▶ **ASSIGNMENT**
Every line in the data below has to be repeated exactly; no picture belongs in the result.

▶ **MATERIAL FOR THIS EXERCISE**
== Segment start ==
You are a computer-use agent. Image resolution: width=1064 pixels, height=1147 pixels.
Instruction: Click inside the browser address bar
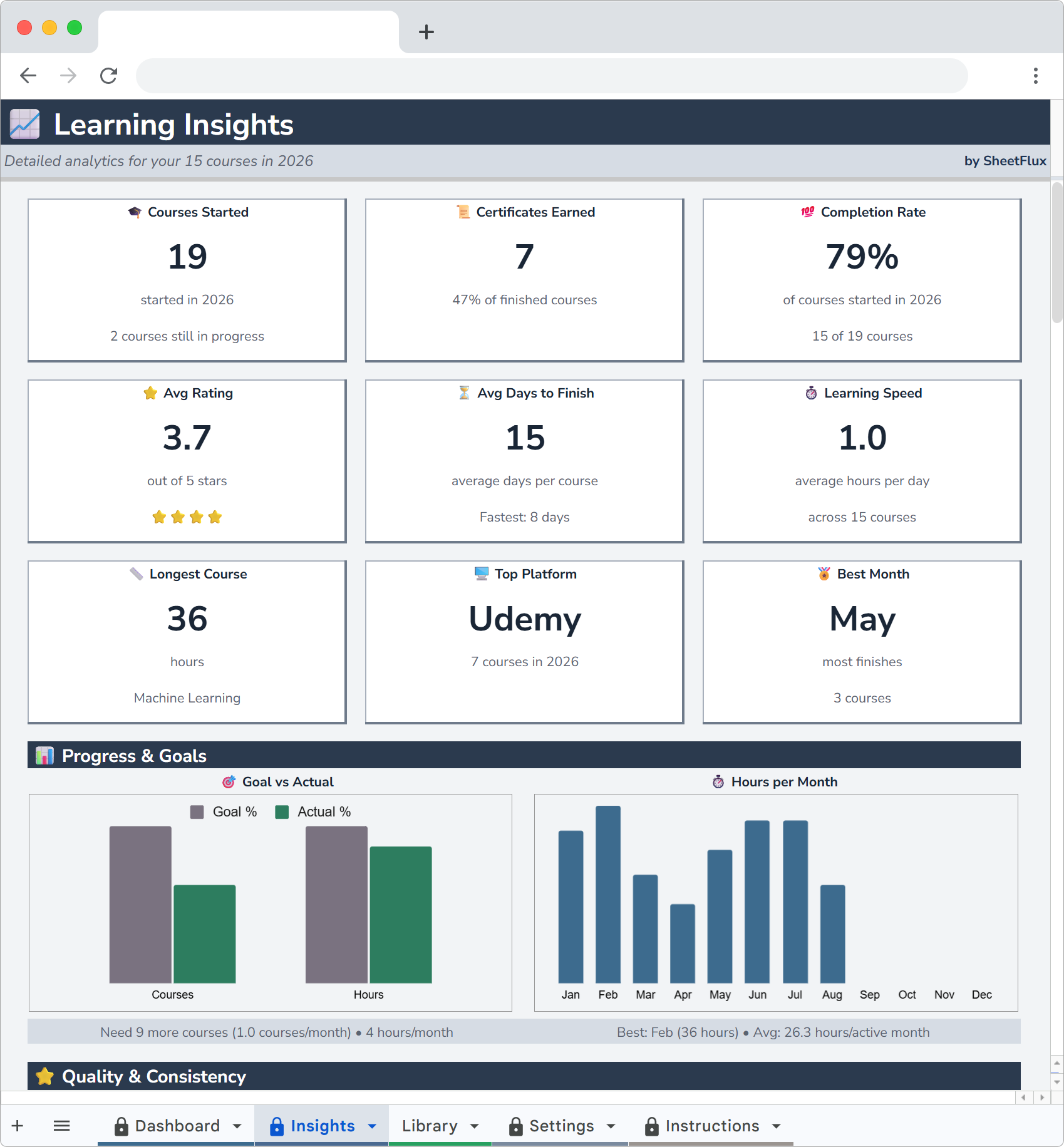[x=551, y=75]
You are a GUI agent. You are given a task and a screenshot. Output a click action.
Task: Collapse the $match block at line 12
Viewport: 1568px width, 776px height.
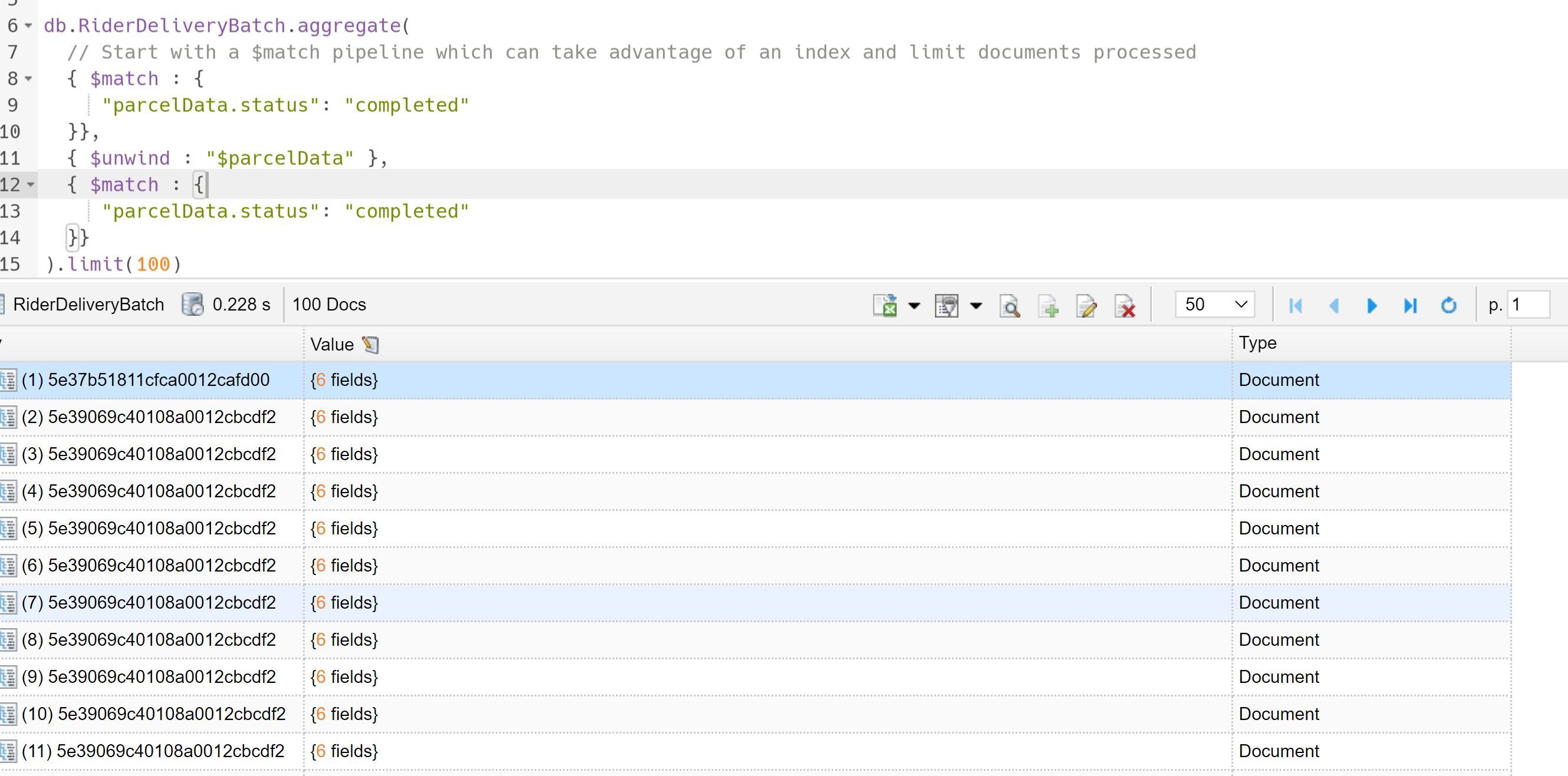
== Segment end ==
▶ **SOLUTION**
You are a computer-use agent. Image resolution: width=1064 pixels, height=1147 pixels.
Instruction: Click inside the browser address bar
[x=551, y=75]
You are a GUI agent. You are given a task and a screenshot. Output a click action.
Task: Collapse the $match block at line 12
Viewport: 1568px width, 776px height.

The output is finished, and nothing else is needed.